To confirm that PRL induced AP-1 activity was not a result of PRL-induced increases in cell cycle progression (26), we pretreated cells with cell cycle inhibitors for 24 h (1 mM hydroxyurea or 100 ng/ml nocodazole to block the cells in G0/G1 or G2/M, respectively). PRL-induced AP-1 activity was slightly, but not significantly, lower in the presence of both hydroxyurea and nocodazole (Fig. 1C), demonstrating that PRL can activate AP-1 independently of effects on the cell cycle.
PRL binding to the lPRLR initiates multiple signaling cascades in mammary epithelial cells, although the Jak2/Stat5 pathway has been the most studied (reviewed in Refs. 1, 6, and 7). Moreover, several pathways have been shown to be involved in PRL-induced proliferation in our cell model (27). To determine the proximal pathways important for PRL signaling to AP-1 in this system, we used dominant negative (DN) constructs or selective inhibitors for Jak2, c-Src, PI3K, and PKC. As shown in Fig. 2, many pathways also mediate PRL signals to AP-1. Transfection with DN Jak2 (as well as treatment with AG490; data not shown) completely blocked PRL activation of AP-1 without altering unstimulated levels, indicating a critical role for this kinase. DN Src (as well as PP1, data not shown) decreased, but did not eliminate, PRL-induced activity, as did the selective inhibitors for PI3K and PKC, LY294002, and Bisindolylmaleimide II (BisII), respectively. The failure of these agents to completely block PRL-induced activity suggested that c-Src, PI3K, and PKC are all important for maximal PRL induction of AP-1, but are not required.
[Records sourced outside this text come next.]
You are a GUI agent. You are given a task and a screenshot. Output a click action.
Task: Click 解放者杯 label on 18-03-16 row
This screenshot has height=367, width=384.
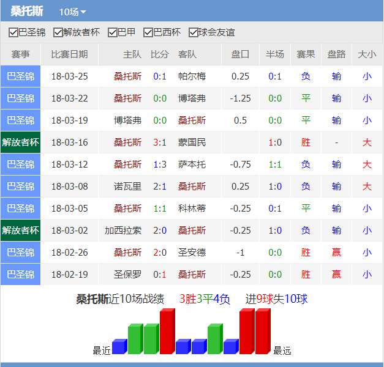point(20,143)
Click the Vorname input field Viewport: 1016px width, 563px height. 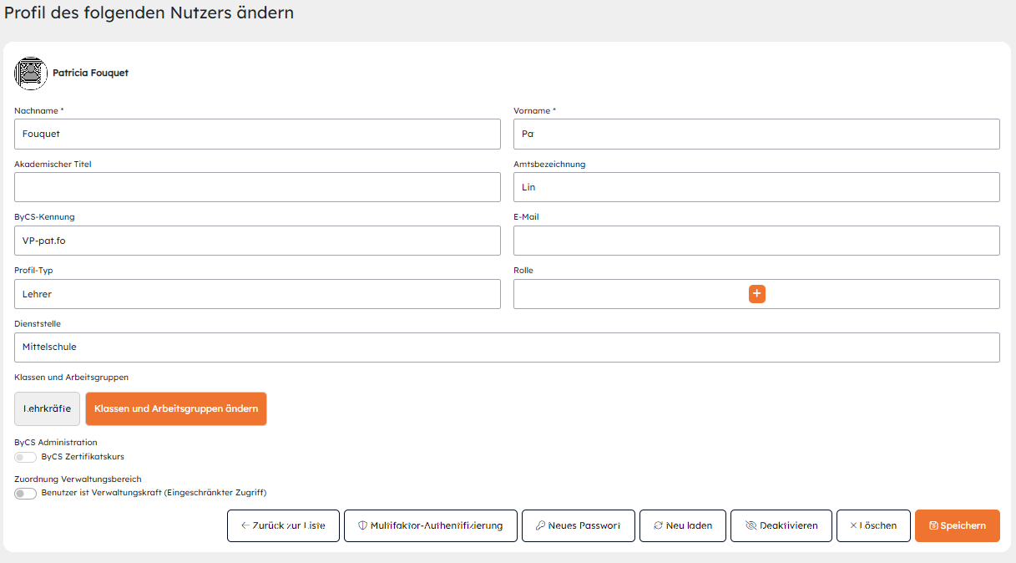click(756, 134)
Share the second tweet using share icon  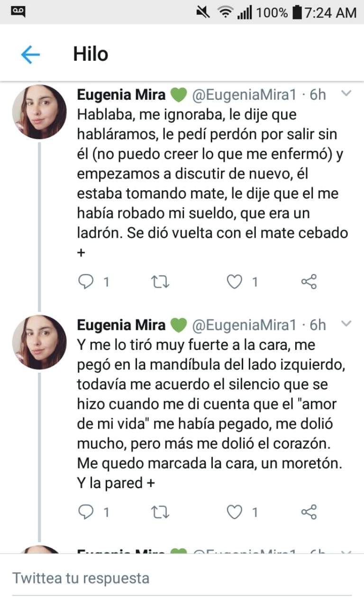309,512
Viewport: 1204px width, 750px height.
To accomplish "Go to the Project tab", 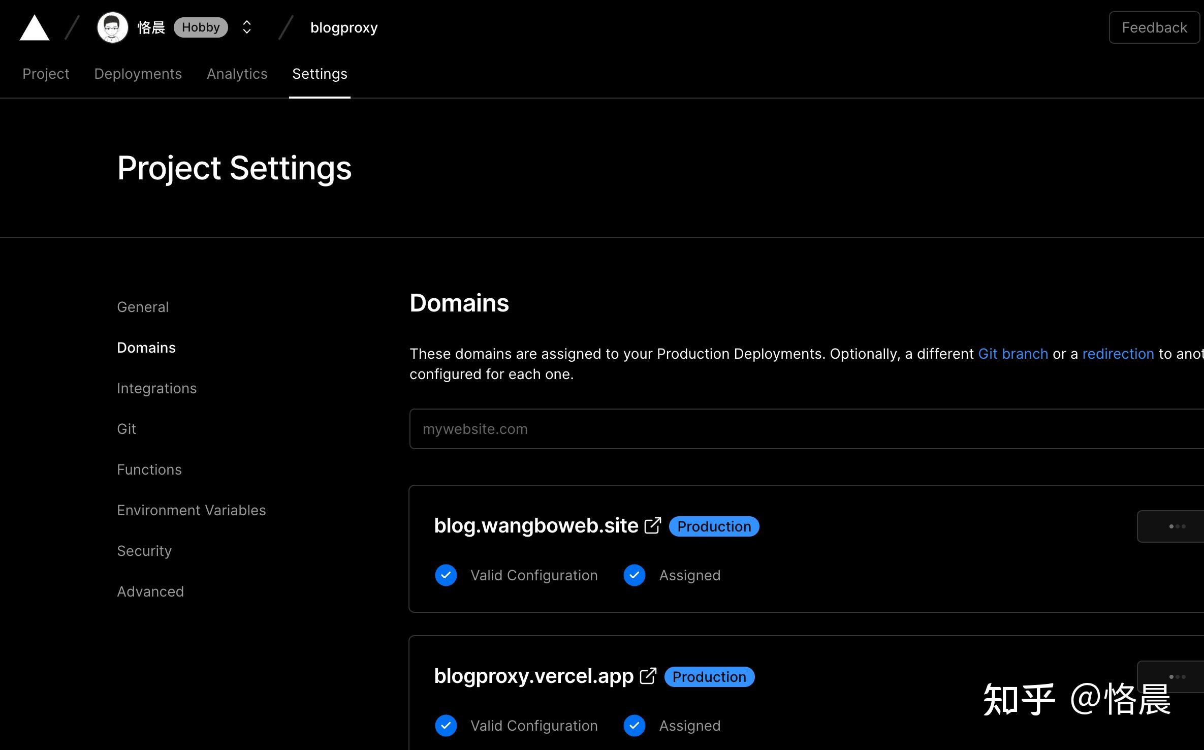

DN Src, LY294002, and BisII also reduced unstimulated AP-1 activity, perhaps due to inhibition of signals initiated by factors secreted during the preincubation period. In contrast, treatment with other inhibitors such as ICI 182,780 had no effect on PRL-induced AP-1 activity (data not shown). This array of proximal kinases that mediate PRL activation of AP-1 is consistent with the ability of PRL to stimulate these pathways in various cell types (reviewed in Refs. 6 and 14), and the demonstrated roles of these kinases in initiation of MAPK cascades, critical for AP-1 activation (reviewed in Refs. 18 and 26).
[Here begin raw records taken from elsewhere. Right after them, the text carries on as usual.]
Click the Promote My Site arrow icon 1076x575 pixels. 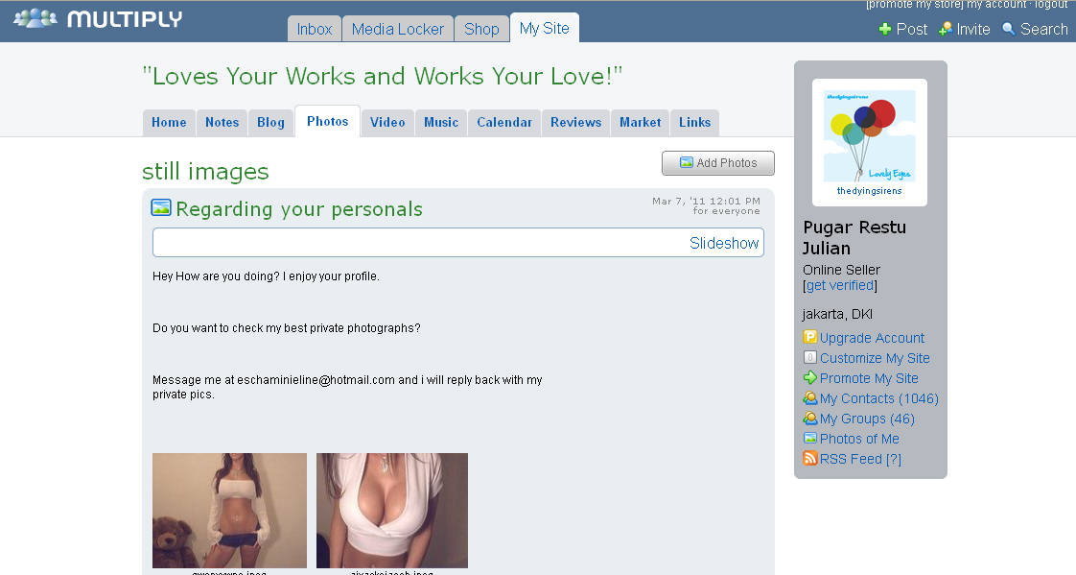810,378
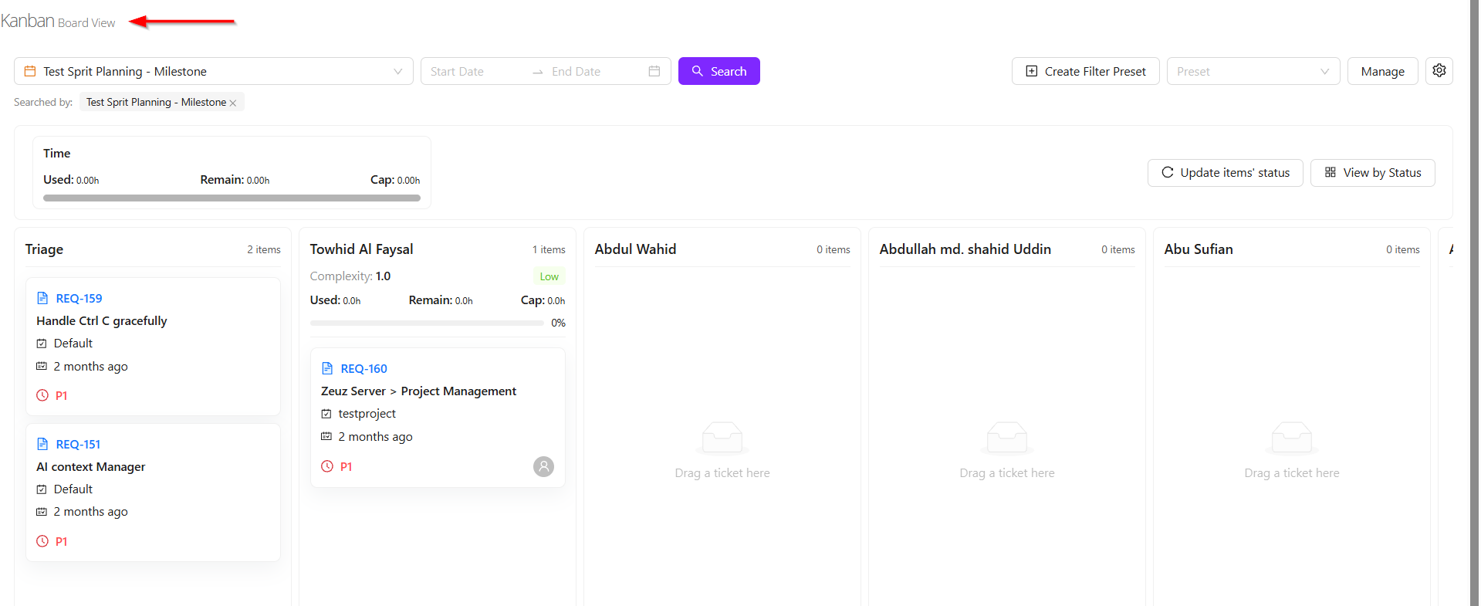
Task: Switch to View by Status
Action: click(1372, 173)
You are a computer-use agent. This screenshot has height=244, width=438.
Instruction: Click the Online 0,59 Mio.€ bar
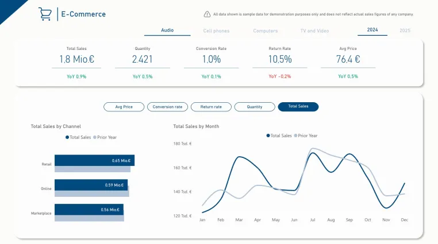[x=91, y=185]
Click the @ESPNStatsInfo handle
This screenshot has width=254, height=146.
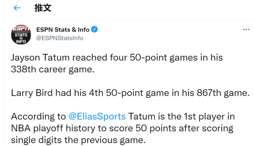pyautogui.click(x=60, y=38)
AP-1 family members have been shown to be activated by phosphorylation cascades, especially those involving the MAPKs, to enhance their transcriptional activity and/or increase their synthesis (reviewed in Refs. 9 and 22). To investigate the ability of PRL to activate MAPKs in this cell line, cells were treated over a short time course with PRL, and cell lysates were analyzed for MAPK phosphorylation, which is associated with activation of these proteins. As shown in Fig. 3, PRL strongly and transiently induced ERK1/2 and ERK5 phosphorylation within 15 min and 5 min, respectively. Activation of JNK1/2 and p38 was apparent at 5 min and remained elevated for at least 135 min. These results indicated that many possible mechanisms are available to PRL to activate AP-1.
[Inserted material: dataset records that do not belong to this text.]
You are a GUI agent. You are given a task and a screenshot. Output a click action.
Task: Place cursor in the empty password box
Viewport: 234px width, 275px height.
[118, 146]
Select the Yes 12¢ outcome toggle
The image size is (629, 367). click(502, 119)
To further investigate the role of ERKs in PRL-induced AP-1 activity, we used the selective ERK inhibitors, PD98059 and U0126. Although, historically, these compounds have been used as specific inhibitors for the MEK1/2-ERK1/2 cascade, it has been shown recently that PD98059 and U0126 blocked EGF-stimulated ERK5 phosphorylation in HeLa cells (33) and may also inhibit other unknown signaling cascades. As shown in Fig. 4A, PD98059 decreased PRL-induced ERK1/2 phosphorylation only moderately and had no effect on PRL-induced ERK5 or JNK1/2 phosphorylation. However, U0126 blocked the PRL-induced ERK1/2 phosphorylation, without affecting ERK5 phosphorylation. Although it slightly decreased levels of phosphorylated JNK1/2 in unstimulated cells, U0126 did not alter the magnitude of the PRL response. We therefore used U0126 to further investigate PRL activation of AP-1. This compound blocked PRL induction of AP-1 (Fig. 4B), suggesting that ERK1/2 are involved.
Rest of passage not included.